── Supplied records

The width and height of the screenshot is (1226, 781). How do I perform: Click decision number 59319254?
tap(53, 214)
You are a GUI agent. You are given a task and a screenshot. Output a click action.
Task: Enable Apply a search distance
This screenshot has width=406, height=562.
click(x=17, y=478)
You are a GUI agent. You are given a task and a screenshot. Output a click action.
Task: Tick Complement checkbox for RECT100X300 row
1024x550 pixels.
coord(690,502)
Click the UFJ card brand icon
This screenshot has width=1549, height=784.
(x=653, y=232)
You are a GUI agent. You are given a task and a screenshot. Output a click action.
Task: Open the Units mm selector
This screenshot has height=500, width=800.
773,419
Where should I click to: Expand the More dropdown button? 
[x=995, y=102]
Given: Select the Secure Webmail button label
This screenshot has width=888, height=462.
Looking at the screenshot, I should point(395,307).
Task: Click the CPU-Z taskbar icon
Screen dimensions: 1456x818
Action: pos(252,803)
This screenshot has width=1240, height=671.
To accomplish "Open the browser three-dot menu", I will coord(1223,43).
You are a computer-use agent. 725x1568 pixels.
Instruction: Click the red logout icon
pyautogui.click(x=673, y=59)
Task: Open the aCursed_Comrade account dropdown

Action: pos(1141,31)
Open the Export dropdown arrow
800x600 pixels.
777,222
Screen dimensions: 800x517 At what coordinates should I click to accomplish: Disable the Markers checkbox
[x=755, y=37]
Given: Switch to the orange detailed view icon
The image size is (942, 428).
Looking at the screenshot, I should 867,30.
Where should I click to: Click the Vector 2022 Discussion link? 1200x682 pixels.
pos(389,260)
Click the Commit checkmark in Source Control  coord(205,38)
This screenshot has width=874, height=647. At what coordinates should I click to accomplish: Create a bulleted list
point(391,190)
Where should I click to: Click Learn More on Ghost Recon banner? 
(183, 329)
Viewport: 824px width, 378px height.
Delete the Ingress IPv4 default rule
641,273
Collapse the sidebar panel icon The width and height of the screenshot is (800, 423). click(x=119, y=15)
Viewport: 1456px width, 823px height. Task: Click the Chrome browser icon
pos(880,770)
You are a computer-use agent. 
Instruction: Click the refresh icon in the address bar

────

## Task prompt
Each line, starting with the one that holds "Screen dimensions: 1456x818" and ending with the last line of the listing, is to be restated exactly.

## Written solution
Screen dimensions: 1456x818
Action: pos(252,803)
This screenshot has width=1240, height=671.
To accomplish "Open the browser three-dot menu", I will coord(1223,43).
You are a computer-use agent. 725x1568 pixels.
Instruction: Click the red logout icon
pyautogui.click(x=673, y=59)
Task: Open the aCursed_Comrade account dropdown

Action: pos(1141,31)
Open the Export dropdown arrow
800x600 pixels.
777,222
Screen dimensions: 800x517 At what coordinates should I click to accomplish: Disable the Markers checkbox
[x=755, y=37]
Given: Switch to the orange detailed view icon
The image size is (942, 428).
Looking at the screenshot, I should 867,30.
Where should I click to: Click the Vector 2022 Discussion link? 1200x682 pixels.
pos(389,260)
Click the Commit checkmark in Source Control  coord(205,38)
This screenshot has width=874, height=647. At what coordinates should I click to accomplish: Create a bulleted list
point(391,190)
Where should I click to: Click Learn More on Ghost Recon banner? 
(183, 329)
Viewport: 824px width, 378px height.
Delete the Ingress IPv4 default rule
641,273
Collapse the sidebar panel icon The width and height of the screenshot is (800, 423). click(x=119, y=15)
Viewport: 1456px width, 823px height. Task: Click the Chrome browser icon
pos(880,770)
You are a computer-use agent. 
Instruction: Click the refresh icon in the address bar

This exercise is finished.